For the nine months ended July 31, 2009 and 2008, our research and development expenses were $1,833,391 and $1,614,957, respectively. The increase is mainly due to the consistent research and development expenses on the Acanthopanax GAP (Good Agricultural Practice) base and research work on Acanthopanax effective parts. We are drafting a plan on Acanthopanax GAP base construction and the investments on the base are expected to increase steadily in the near future.

Depreciation

We had depreciation expenses of $11,163 and $10,330 for the nine months ended July 31, 2009 and 2008, respectively (see Note 8).  The expenses were comparable for both periods.

Liquidity and Capital Resources

Our cash, current assets, total assets, current liabilities, and total liabilities as of July 31, 2009 were as follows:

   
July 31, 2009
 
       
Cash and Cash Equivalents
  $ 12,767,747  
Total Current Assets
    42,384,962  
Total Assets
    44,749,986  
Total Current Liabilities
    1,744,815  
Total Liabilities
    1,744,815  
Working capital
  $ 40,640,147  
 
 
24

 

Sources and Uses of Cash

Operations
 
Net cash generated from operating activities was $3,058,788 for the nine months ended July 31, 2009. Our net cash generated from operating activities for the current nine month period was primarily $5,868,520 in net accounts receivables, $43,425 in inventories, $77,805 from reduction of prepayments and other net receivables, $93,249 in total accounts payable and accruals, $321,010 in due to/from related party, and $85,208 in other payables. Cash generated from operating activities increase dramatically compared to the same period in 2008 as we optimized the structure of accounts receivable and accounts payable in order to obtain larger market share.

Investments
 
Net cash used in investing activities was $ 16,183 for the nine months ended July 31, 2009. For the nine months ended July 31, 2009, our cash used in investing activities was related to the acquisition of property, plant and equipment.

Financing
 
There were no financing activities during the quarters ended July 31, 2009 and 2008. The company intends to raise capital through private offerings in the next twelve months.

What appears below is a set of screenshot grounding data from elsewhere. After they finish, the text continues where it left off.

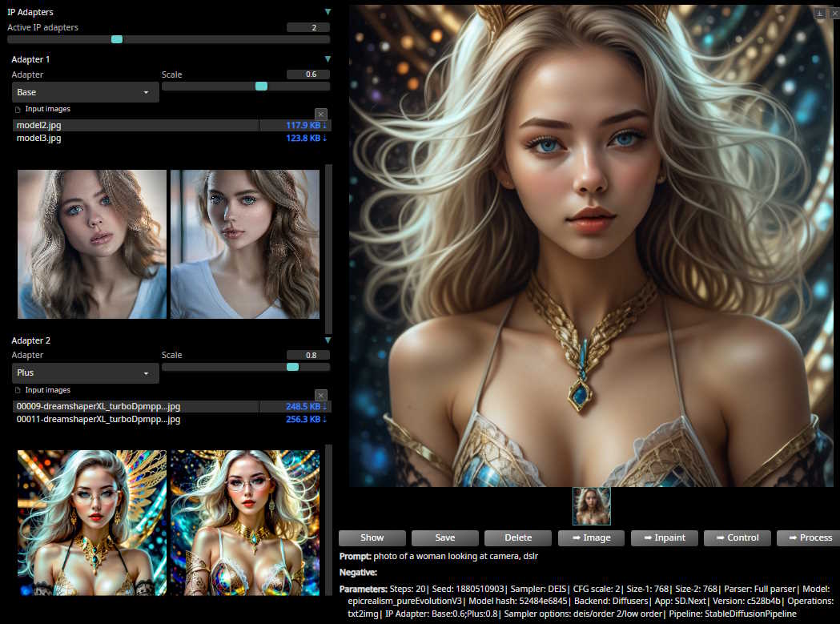Collapse the Adapter 2 panel
The height and width of the screenshot is (624, 840).
pos(328,340)
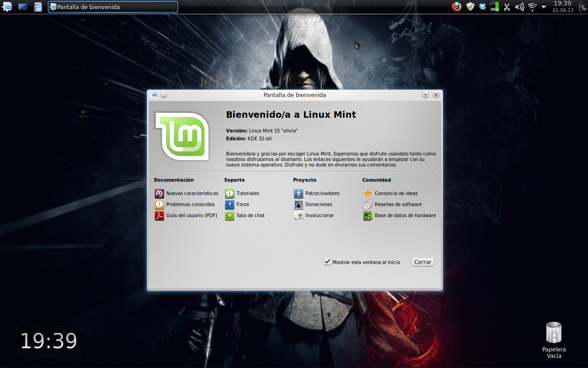This screenshot has height=368, width=588.
Task: Uncheck Mostrar esta ventana al inicio
Action: 327,261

Debt Instruments, Guarantees, and Related Covenants

The Company does not have any long term debt or short term debt, and has not entered into any guarantee arrangements or other related covenants.

Critical Accounting Policies

The preparation of our financial statements in conformity with accounting principles generally accepted in the United States of America requires our management to make certain estimates and assumptions that affect the reported amounts of assets and liabilities and disclosure of contingent assets and liabilities at the date of the financial statements and the reported amounts of revenues and expenses during the reporting period. As such, in accordance with the use of accounting principles generally accepted in the United States of America, our actual realized results may differ from management’s initial estimates as reported. Our significant estimates include:

 
25

 

Property, plant and equipment are carried at cost. The cost of repairs and maintenance is expensed as incurred; major replacements and improvements are capitalized. When assets are retired or disposed of, the cost and accumulated depreciation are removed from the accounts, and any resulting gains or losses are included as components of income in the year of disposition. The Company records depreciation of its property, plant and equipment on a straight-line basis over the estimated useful lives of the assets based on their costs.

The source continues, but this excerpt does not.